Vanuatu theatre group marks 25 years of work in the community
One of the co-founders of a theatre group in Vanuatu which turns 25 this week, says performing arts have proved a powerful tool for spreading important messages.
Transcript
One of the co-founders of a theatre group in Vanuatu which turns 25 this week, says performing arts have proved a powerful tool for spreading important messages.
Performers have come from South Africa, Australia, and New Zealand for the anniversary festivities of Wan Smolbag, which began with a small band of actors 25 years ago.
The group produces plays, films, CDs, television and teaching resources that educate and entertain audiences across the Pacific.

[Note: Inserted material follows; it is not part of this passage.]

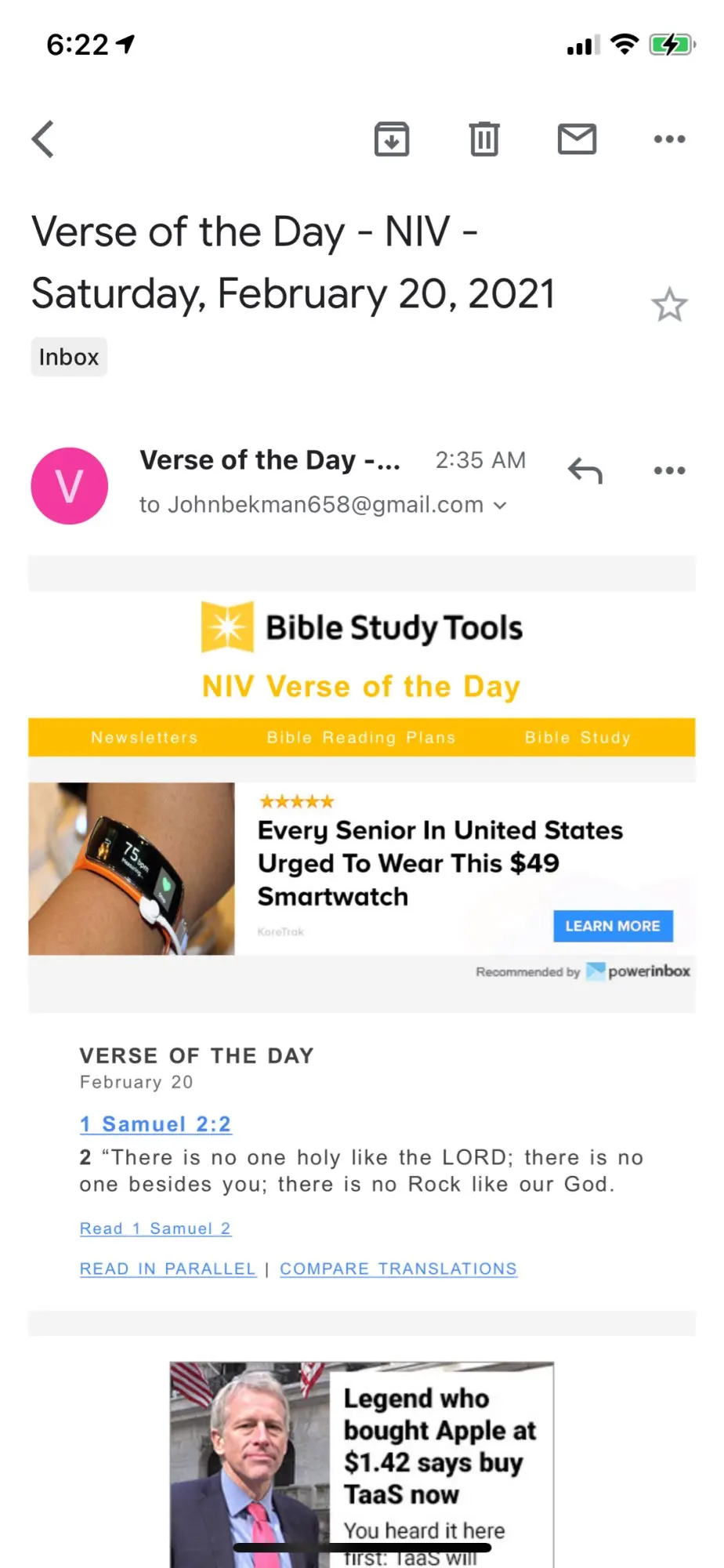Screen dimensions: 724x1568
Task: Star this Verse of the Day email
Action: [669, 305]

It has also gone on to establish health clinics, a sports complex, youth centres, and a conservation network.
Bridget Tunnicliffe asked co-founder Jo Dorras how she and husband Peter Walker turned a small theatre group into an extensive community network.

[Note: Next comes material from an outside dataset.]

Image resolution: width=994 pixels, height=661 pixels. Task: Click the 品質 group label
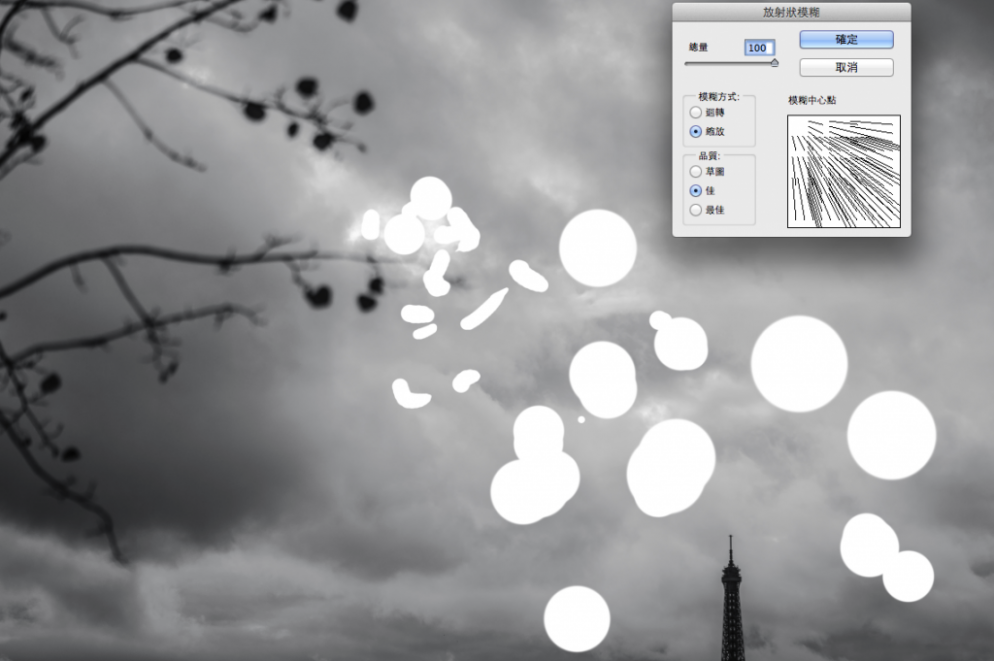tap(709, 156)
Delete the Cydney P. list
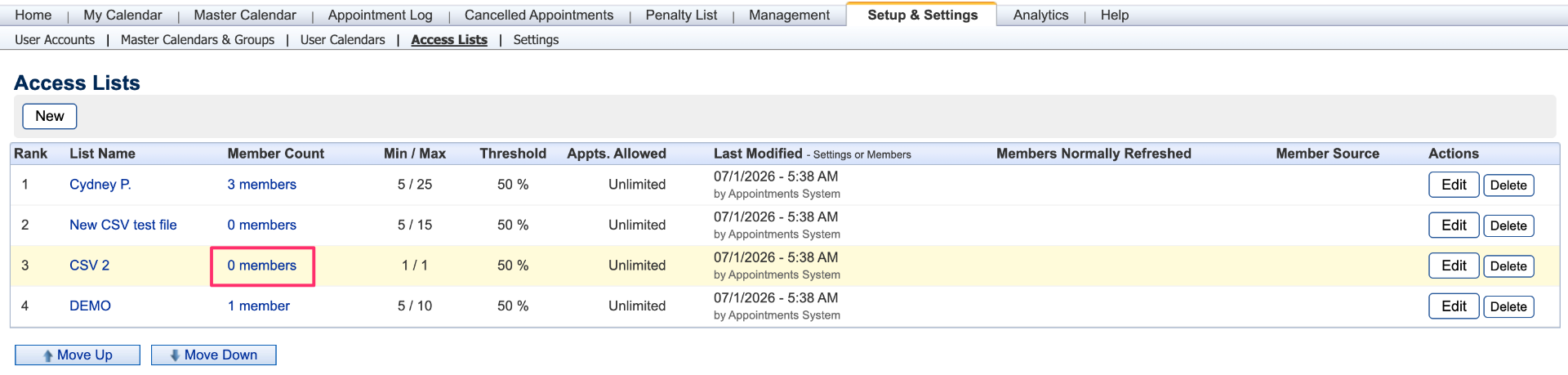 tap(1508, 185)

JO DORRAS: We put on a play quite soon and got a little bit of funding from UNICEF to take a play on immunisation around within the first few months and really it just went on from there. And one of the volunteer, part-time members or whatever you want to call it from that time, he's still in the group 25 years later.

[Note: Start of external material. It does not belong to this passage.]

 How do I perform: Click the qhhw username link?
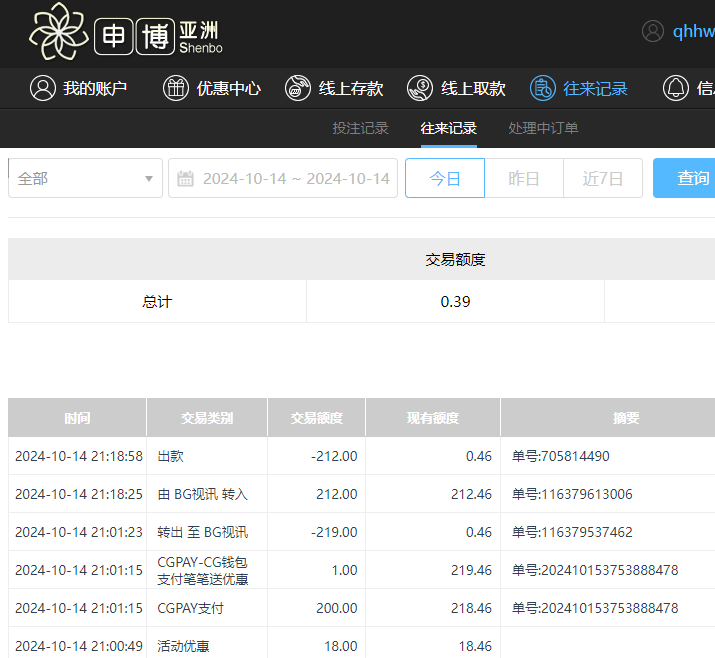694,31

BRIDGET TUNNICLFFE: And it's amazing how many areas you've branched into as well.
JD: And in the sense that's because of the drama because we get many requests from different organisations who want to take a message to community level, ask for us to do a play in that area. Because people aren't necessarily massively literate and because some places are incredibly hard to get to, there's no electricity, it's quite hard to bring in other forms of information and people love stories. So we'll often get asked to take a play on and then that can become the focus of a whole, like our work over a long period of time, like the turtle play which we did back in 1994 which led to the creation of the turtle monitors and then that started with us going around the island of Efate and then a number of villages decided that because of the play that they would put taboos on the reefs and they would also have a turtle monitor to make sure people didn't take eggs from the turtles' nests on the beach. And that is now, that has spread all over the island and there's something like 400 turtle monitors throughout Vanuatu who all work on a voluntary basis. So people come to us with something they want and then we kind of get excited about it and think 'we want that too' and it becomes what we do for quite a long time.
BT: Can you see room for further growth for the theatre?
JD: Oh my gosh, what a terrifying thought. But I mean obviously as the population grows as different issues spring up you do tend to kind of find there are other things you want to do. I'm not sure we kind of plan it, it tends to be more organic and now I don't know if you are aware that we have a big youth centre in Vila, another youth centre in Luganville, and one on Pentecost. Youths come to the centre, there's like a 1,000 youths registered at the Smolbag Centre in Vila and different people come in and run different sessions with them. So out of that has come massive numbers of hip hop groups and bands and people making pottery and a nutrition centre, masses of sport that goes on, so all of that continues all the time.